**TRY IT**:
Nothing outside the range is to be copied. From the entries below, reproduce exactly the lines starting at the one with "Task: Open the 会员属性 dropdown" and ending at the one with "Click the zoom slider in status bar", without pictures.

**DATASET RECORDS**:
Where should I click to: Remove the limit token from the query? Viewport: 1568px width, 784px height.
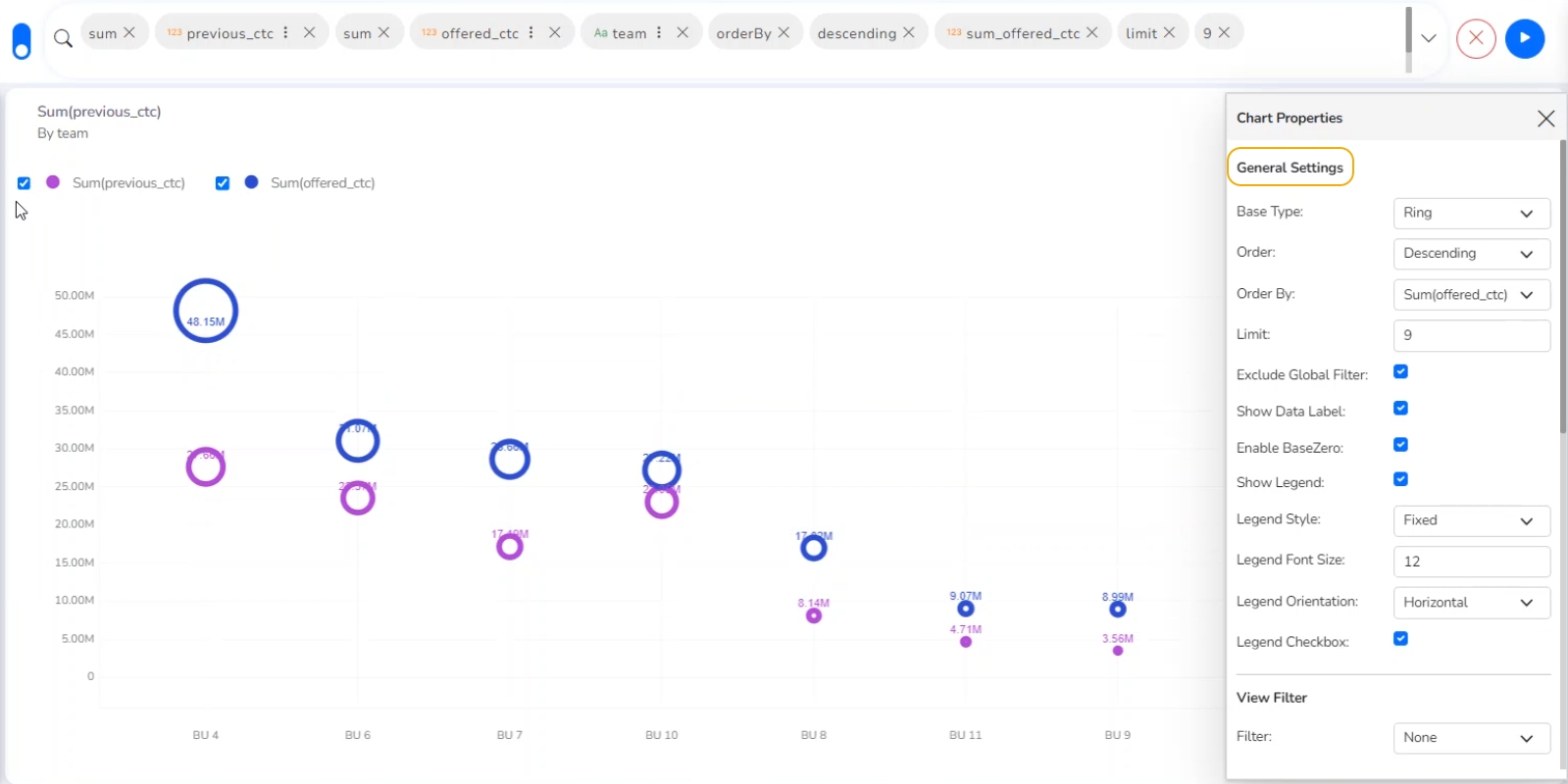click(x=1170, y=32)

* * *

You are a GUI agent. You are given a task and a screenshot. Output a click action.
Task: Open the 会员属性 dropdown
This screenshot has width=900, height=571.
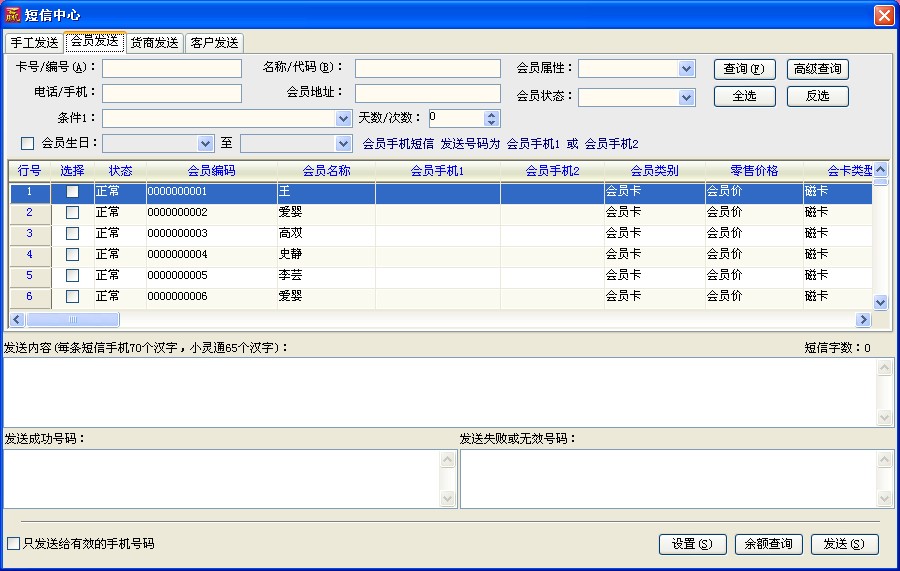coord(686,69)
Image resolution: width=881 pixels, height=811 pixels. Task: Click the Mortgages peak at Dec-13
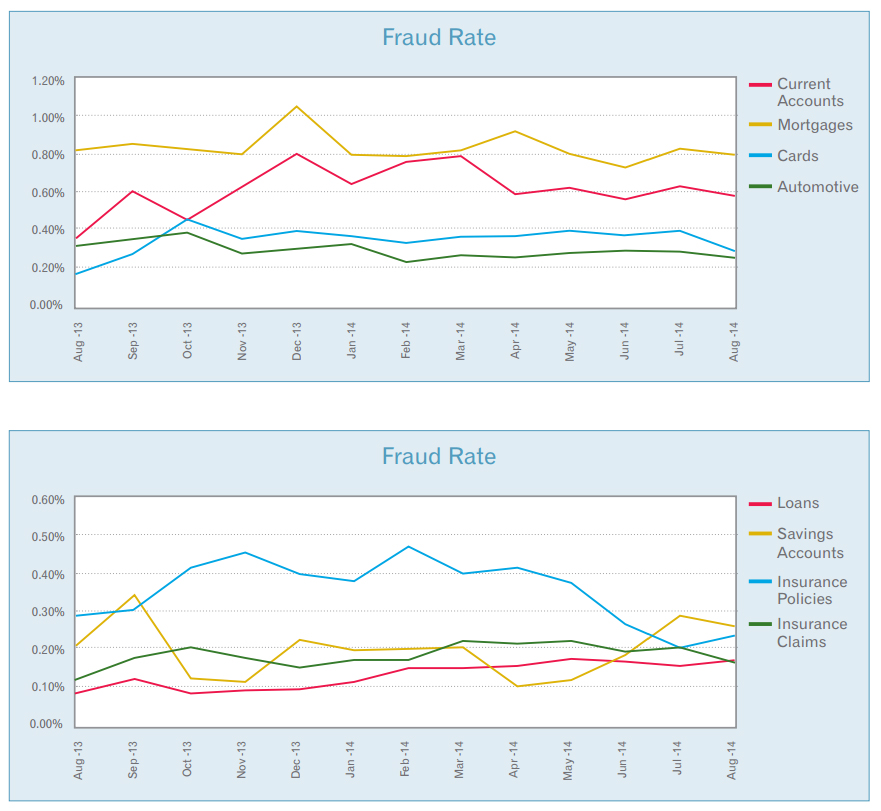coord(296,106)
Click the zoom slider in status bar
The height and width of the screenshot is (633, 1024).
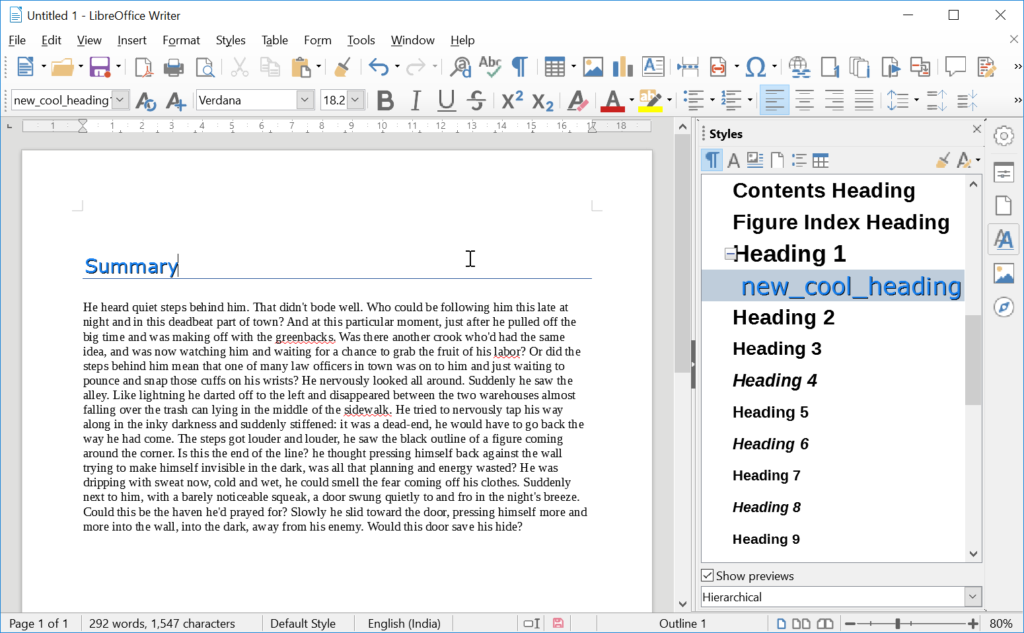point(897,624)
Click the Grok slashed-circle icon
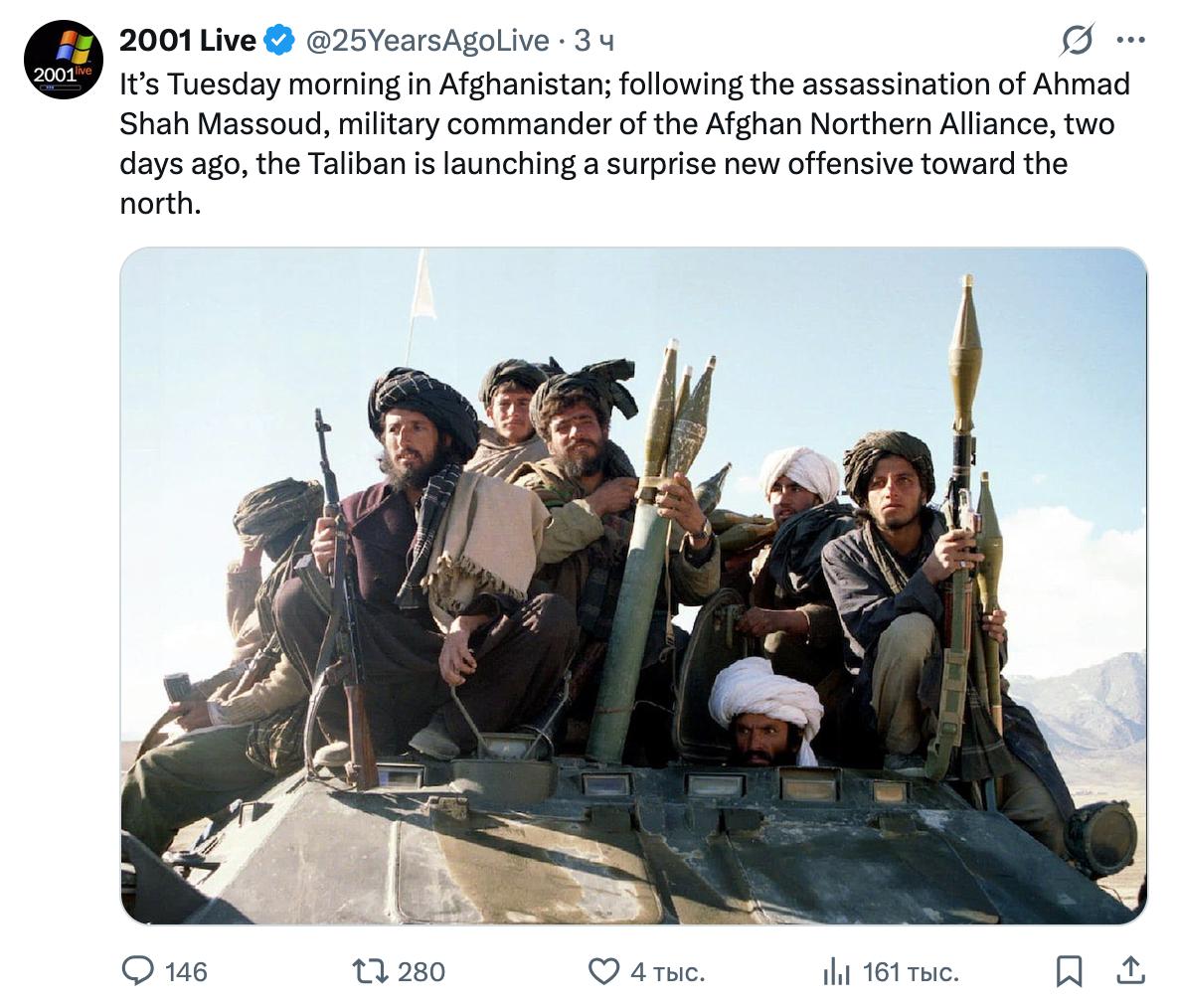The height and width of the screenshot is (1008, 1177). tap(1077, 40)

---

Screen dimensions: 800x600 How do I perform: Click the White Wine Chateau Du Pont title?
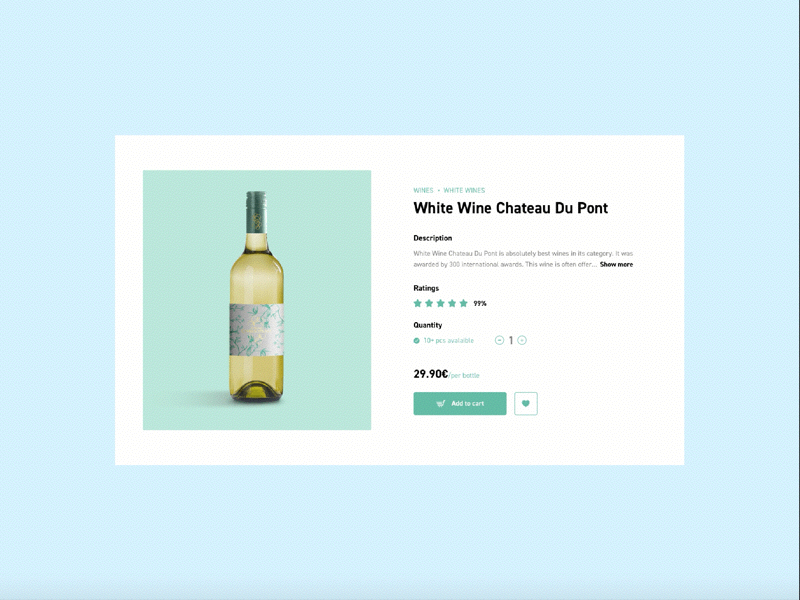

**TASK OUTPUT**:
Task: Open the 会员属性 dropdown
This screenshot has width=900, height=571.
coord(686,69)
Image resolution: width=881 pixels, height=811 pixels. Task: Click the Mortgages peak at Dec-13
coord(296,106)
Click the zoom slider in status bar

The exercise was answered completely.